Shivang Upadhyay posted 1 patch 1 month ago
Patches applied successfully (tree, apply log)
git fetch https://github.com/patchew-project/qemu tags/patchew/20260429065127.366813-1-shivangu@linux.ibm.com
Maintainers: Aditya Gupta <adityag@linux.ibm.com>, Sourabh Jain <sourabhjain@linux.ibm.com>, Nicholas Piggin <npiggin@gmail.com>, Harsh Prateek Bora <harshpb@linux.ibm.com>
There is a newer version of this series
hw/ppc/spapr_fadump.c | 57 +++++++++++++++++++++++++++++++++----------
1 file changed, 44 insertions(+), 13 deletions(-)
[PATCH] ppc/spapr: make fadump collect regs for maxcpus
Posted by Shivang Upadhyay 1 month ago
When a ppc machine is started with maxcpus greater than the number of
present CPUs (e.g., -smp cpus=2,maxcpus=8), firmware allocates the CPU
state data buffer based on maxcpus and advertises this size to the
kernel during fadump registration.

However, fadump currently fails to generate a vmcore during the
rebooted kernel because:

1. The CPU state buffer length does not match what firmware advertised
   (QEMU only populates entries for present CPUs, not maxcpus)
2. The kernel cannot find CPU data for all maxcpus slots

This patch adds placeholder entries for the unrealized cpus.
The placeholder entries contain only the CPUSTRT and CPUEND markers
with the CPU ID, which is sufficient for the kernel to recognize the
CPU slot exists even though the CPU was never realized.

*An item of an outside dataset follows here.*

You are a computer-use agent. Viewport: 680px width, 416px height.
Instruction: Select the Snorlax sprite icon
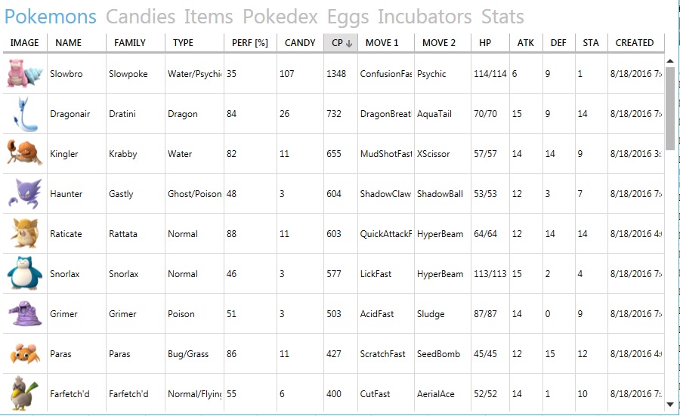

This ensures the CPU state buffer size and structure matches what
firmware advertised to the kernel, allowing fadump to successfully
generate vmcore.

Cc: Aditya Gupta <adityag@linux.ibm.com>
Cc: Sourabh Jain <sourabhjain@linux.ibm.com>
Cc: Mahesh J Salgaonkar <mahesh@linux.ibm.com>
Cc: Harsh Prateek Bora <harshpb@linux.ibm.com>
Reported-by: Anushree Mathur <anushree.mathur@linux.vnet.ibm.com>
Signed-off-by: Shivang Upadhyay <shivangu@linux.ibm.com>
---
 hw/ppc/spapr_fadump.c | 57 +++++++++++++++++++++++++++++++++----------
 1 file changed, 44 insertions(+), 13 deletions(-)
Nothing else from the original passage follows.